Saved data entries
● ● ● ●
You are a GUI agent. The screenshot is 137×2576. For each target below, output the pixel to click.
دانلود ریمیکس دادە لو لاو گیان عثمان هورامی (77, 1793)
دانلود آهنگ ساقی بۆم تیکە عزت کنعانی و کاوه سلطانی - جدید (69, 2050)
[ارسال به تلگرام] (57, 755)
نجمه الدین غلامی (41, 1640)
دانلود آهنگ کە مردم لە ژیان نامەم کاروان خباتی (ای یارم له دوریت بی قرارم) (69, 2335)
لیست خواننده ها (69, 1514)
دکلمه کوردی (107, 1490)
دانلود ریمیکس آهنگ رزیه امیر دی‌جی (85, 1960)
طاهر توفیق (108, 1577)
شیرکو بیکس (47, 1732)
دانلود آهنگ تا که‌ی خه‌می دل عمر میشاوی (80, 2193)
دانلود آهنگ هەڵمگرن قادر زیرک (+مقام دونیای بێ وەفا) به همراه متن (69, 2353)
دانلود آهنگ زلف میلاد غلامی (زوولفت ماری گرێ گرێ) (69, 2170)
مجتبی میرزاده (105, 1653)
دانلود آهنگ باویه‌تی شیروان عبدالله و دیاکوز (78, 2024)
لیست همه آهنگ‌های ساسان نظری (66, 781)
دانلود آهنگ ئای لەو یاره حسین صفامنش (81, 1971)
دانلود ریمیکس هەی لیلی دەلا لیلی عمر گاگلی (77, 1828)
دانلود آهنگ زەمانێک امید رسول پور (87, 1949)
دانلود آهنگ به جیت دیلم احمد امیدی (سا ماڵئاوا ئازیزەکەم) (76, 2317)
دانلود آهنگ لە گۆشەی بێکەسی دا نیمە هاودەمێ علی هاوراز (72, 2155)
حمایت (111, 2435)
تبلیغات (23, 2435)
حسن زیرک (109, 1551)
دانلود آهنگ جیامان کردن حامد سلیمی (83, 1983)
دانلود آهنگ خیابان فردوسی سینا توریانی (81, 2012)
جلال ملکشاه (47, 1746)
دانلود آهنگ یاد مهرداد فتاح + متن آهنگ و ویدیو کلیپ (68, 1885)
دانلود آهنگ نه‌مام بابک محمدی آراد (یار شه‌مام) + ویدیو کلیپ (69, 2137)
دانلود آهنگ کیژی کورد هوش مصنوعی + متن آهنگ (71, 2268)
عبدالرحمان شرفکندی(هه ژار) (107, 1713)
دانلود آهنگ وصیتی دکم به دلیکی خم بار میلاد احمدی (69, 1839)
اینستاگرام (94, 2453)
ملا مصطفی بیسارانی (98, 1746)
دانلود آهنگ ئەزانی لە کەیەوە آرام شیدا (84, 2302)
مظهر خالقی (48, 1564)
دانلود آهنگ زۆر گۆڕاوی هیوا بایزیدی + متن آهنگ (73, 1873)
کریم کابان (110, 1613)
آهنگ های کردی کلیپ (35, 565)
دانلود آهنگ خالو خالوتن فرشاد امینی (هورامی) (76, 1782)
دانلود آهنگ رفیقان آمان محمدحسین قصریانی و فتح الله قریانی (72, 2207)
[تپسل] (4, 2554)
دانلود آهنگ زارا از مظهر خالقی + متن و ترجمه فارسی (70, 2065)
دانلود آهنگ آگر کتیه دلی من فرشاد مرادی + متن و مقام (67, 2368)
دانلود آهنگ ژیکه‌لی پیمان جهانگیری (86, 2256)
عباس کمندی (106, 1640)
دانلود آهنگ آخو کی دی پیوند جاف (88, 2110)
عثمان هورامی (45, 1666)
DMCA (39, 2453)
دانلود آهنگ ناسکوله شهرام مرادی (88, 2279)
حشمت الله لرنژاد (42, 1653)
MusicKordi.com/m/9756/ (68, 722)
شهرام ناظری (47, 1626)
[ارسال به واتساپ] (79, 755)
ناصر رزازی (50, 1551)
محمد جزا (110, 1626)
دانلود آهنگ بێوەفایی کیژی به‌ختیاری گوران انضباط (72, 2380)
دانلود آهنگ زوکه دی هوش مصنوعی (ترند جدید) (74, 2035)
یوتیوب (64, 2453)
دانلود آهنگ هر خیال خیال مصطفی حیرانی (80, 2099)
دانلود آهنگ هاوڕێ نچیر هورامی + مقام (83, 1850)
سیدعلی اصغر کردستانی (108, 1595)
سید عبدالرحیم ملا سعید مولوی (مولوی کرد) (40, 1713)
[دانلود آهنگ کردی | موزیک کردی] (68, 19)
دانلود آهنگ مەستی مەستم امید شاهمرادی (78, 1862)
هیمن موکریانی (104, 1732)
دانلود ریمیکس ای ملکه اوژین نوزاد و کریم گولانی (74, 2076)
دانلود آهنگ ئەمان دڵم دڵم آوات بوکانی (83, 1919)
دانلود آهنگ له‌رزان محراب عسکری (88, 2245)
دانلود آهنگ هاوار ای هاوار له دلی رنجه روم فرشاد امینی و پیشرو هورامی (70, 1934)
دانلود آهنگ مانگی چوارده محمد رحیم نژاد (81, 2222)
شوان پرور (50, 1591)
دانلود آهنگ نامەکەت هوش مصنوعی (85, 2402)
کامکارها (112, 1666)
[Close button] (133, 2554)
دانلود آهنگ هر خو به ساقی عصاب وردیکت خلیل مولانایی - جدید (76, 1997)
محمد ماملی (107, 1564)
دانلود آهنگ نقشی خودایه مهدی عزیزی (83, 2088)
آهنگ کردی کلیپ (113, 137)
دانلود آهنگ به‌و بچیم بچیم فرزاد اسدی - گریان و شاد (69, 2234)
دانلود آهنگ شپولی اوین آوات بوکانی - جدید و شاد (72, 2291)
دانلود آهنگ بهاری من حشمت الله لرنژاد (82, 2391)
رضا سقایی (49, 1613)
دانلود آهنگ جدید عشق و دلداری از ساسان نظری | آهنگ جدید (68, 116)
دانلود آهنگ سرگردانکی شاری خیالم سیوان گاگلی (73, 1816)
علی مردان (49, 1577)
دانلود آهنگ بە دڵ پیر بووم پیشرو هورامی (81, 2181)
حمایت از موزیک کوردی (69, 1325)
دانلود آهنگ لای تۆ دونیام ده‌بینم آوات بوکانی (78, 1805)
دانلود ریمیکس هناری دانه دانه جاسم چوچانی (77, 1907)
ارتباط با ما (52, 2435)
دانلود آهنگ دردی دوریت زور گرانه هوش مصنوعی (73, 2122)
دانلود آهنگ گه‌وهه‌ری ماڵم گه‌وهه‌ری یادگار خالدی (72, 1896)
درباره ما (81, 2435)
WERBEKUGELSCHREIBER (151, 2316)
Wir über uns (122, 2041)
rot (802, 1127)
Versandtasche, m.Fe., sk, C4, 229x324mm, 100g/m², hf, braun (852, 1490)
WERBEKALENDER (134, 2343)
● ● ● ●
* _What this task involves_:
Set every entry down once more, exactly as written above.

* _Result of the task_:
You are a GUI agent. The screenshot is 137×2576. For each target below, output the pixel to click.
دانلود ریمیکس دادە لو لاو گیان عثمان هورامی (77, 1793)
دانلود آهنگ ساقی بۆم تیکە عزت کنعانی و کاوه سلطانی - جدید (69, 2050)
[ارسال به تلگرام] (57, 755)
نجمه الدین غلامی (41, 1640)
دانلود آهنگ کە مردم لە ژیان نامەم کاروان خباتی (ای یارم له دوریت بی قرارم) (69, 2335)
لیست خواننده ها (69, 1514)
دکلمه کوردی (107, 1490)
دانلود ریمیکس آهنگ رزیه امیر دی‌جی (85, 1960)
طاهر توفیق (108, 1577)
شیرکو بیکس (47, 1732)
دانلود آهنگ تا که‌ی خه‌می دل عمر میشاوی (80, 2193)
دانلود آهنگ هەڵمگرن قادر زیرک (+مقام دونیای بێ وەفا) به همراه متن (69, 2353)
دانلود آهنگ زلف میلاد غلامی (زوولفت ماری گرێ گرێ) (69, 2170)
مجتبی میرزاده (105, 1653)
دانلود آهنگ باویه‌تی شیروان عبدالله و دیاکوز (78, 2024)
لیست همه آهنگ‌های ساسان نظری (66, 781)
دانلود آهنگ ئای لەو یاره حسین صفامنش (81, 1971)
دانلود ریمیکس هەی لیلی دەلا لیلی عمر گاگلی (77, 1828)
دانلود آهنگ زەمانێک امید رسول پور (87, 1949)
دانلود آهنگ به جیت دیلم احمد امیدی (سا ماڵئاوا ئازیزەکەم) (76, 2317)
دانلود آهنگ لە گۆشەی بێکەسی دا نیمە هاودەمێ علی هاوراز (72, 2155)
حمایت (111, 2435)
تبلیغات (23, 2435)
حسن زیرک (109, 1551)
دانلود آهنگ جیامان کردن حامد سلیمی (83, 1983)
دانلود آهنگ خیابان فردوسی سینا توریانی (81, 2012)
جلال ملکشاه (47, 1746)
دانلود آهنگ یاد مهرداد فتاح + متن آهنگ و ویدیو کلیپ (68, 1885)
دانلود آهنگ نه‌مام بابک محمدی آراد (یار شه‌مام) + ویدیو کلیپ (69, 2137)
دانلود آهنگ کیژی کورد هوش مصنوعی + متن آهنگ (71, 2268)
عبدالرحمان شرفکندی(هه ژار) (107, 1713)
دانلود آهنگ وصیتی دکم به دلیکی خم بار میلاد احمدی (69, 1839)
اینستاگرام (94, 2453)
ملا مصطفی بیسارانی (98, 1746)
دانلود آهنگ ئەزانی لە کەیەوە آرام شیدا (84, 2302)
مظهر خالقی (48, 1564)
دانلود آهنگ زۆر گۆڕاوی هیوا بایزیدی + متن آهنگ (73, 1873)
کریم کابان (110, 1613)
آهنگ های کردی کلیپ (35, 565)
دانلود آهنگ خالو خالوتن فرشاد امینی (هورامی) (76, 1782)
دانلود آهنگ رفیقان آمان محمدحسین قصریانی و فتح الله قریانی (72, 2207)
[تپسل] (4, 2554)
دانلود آهنگ زارا از مظهر خالقی + متن و ترجمه فارسی (70, 2065)
دانلود آهنگ آگر کتیه دلی من فرشاد مرادی + متن و مقام (67, 2368)
دانلود آهنگ ژیکه‌لی پیمان جهانگیری (86, 2256)
عباس کمندی (106, 1640)
دانلود آهنگ آخو کی دی پیوند جاف (88, 2110)
عثمان هورامی (45, 1666)
DMCA (39, 2453)
دانلود آهنگ ناسکوله شهرام مرادی (88, 2279)
حشمت الله لرنژاد (42, 1653)
MusicKordi.com/m/9756/ (68, 722)
شهرام ناظری (47, 1626)
[ارسال به واتساپ] (79, 755)
ناصر رزازی (50, 1551)
محمد جزا (110, 1626)
دانلود آهنگ بێوەفایی کیژی به‌ختیاری گوران انضباط (72, 2380)
دانلود آهنگ زوکه دی هوش مصنوعی (ترند جدید) (74, 2035)
یوتیوب (64, 2453)
دانلود آهنگ هر خیال خیال مصطفی حیرانی (80, 2099)
دانلود آهنگ هاوڕێ نچیر هورامی + مقام (83, 1850)
سیدعلی اصغر کردستانی (108, 1595)
سید عبدالرحیم ملا سعید مولوی (مولوی کرد) (40, 1713)
[دانلود آهنگ کردی | موزیک کردی] (68, 19)
دانلود آهنگ مەستی مەستم امید شاهمرادی (78, 1862)
هیمن موکریانی (104, 1732)
دانلود ریمیکس ای ملکه اوژین نوزاد و کریم گولانی (74, 2076)
دانلود آهنگ ئەمان دڵم دڵم آوات بوکانی (83, 1919)
دانلود آهنگ له‌رزان محراب عسکری (88, 2245)
دانلود آهنگ هاوار ای هاوار له دلی رنجه روم فرشاد امینی و پیشرو هورامی (70, 1934)
دانلود آهنگ مانگی چوارده محمد رحیم نژاد (81, 2222)
شوان پرور (50, 1591)
دانلود آهنگ نامەکەت هوش مصنوعی (85, 2402)
کامکارها (112, 1666)
[Close button] (133, 2554)
دانلود آهنگ هر خو به ساقی عصاب وردیکت خلیل مولانایی - جدید (76, 1997)
محمد ماملی (107, 1564)
دانلود آهنگ نقشی خودایه مهدی عزیزی (83, 2088)
آهنگ کردی کلیپ (113, 137)
دانلود آهنگ به‌و بچیم بچیم فرزاد اسدی - گریان و شاد (69, 2234)
دانلود آهنگ شپولی اوین آوات بوکانی - جدید و شاد (72, 2291)
دانلود آهنگ بهاری من حشمت الله لرنژاد (82, 2391)
رضا سقایی (49, 1613)
دانلود آهنگ جدید عشق و دلداری از ساسان نظری | آهنگ جدید (68, 116)
دانلود آهنگ سرگردانکی شاری خیالم سیوان گاگلی (73, 1816)
علی مردان (49, 1577)
دانلود آهنگ بە دڵ پیر بووم پیشرو هورامی (81, 2181)
حمایت از موزیک کوردی (69, 1325)
دانلود آهنگ لای تۆ دونیام ده‌بینم آوات بوکانی (78, 1805)
دانلود ریمیکس هناری دانه دانه جاسم چوچانی (77, 1907)
ارتباط با ما (52, 2435)
دانلود آهنگ دردی دوریت زور گرانه هوش مصنوعی (73, 2122)
دانلود آهنگ گه‌وهه‌ری ماڵم گه‌وهه‌ری یادگار خالدی (72, 1896)
درباره ما (81, 2435)
WERBEKUGELSCHREIBER (151, 2316)
Wir über uns (122, 2041)
rot (802, 1127)
Versandtasche, m.Fe., sk, C4, 229x324mm, 100g/m², hf, braun (852, 1490)
WERBEKALENDER (134, 2343)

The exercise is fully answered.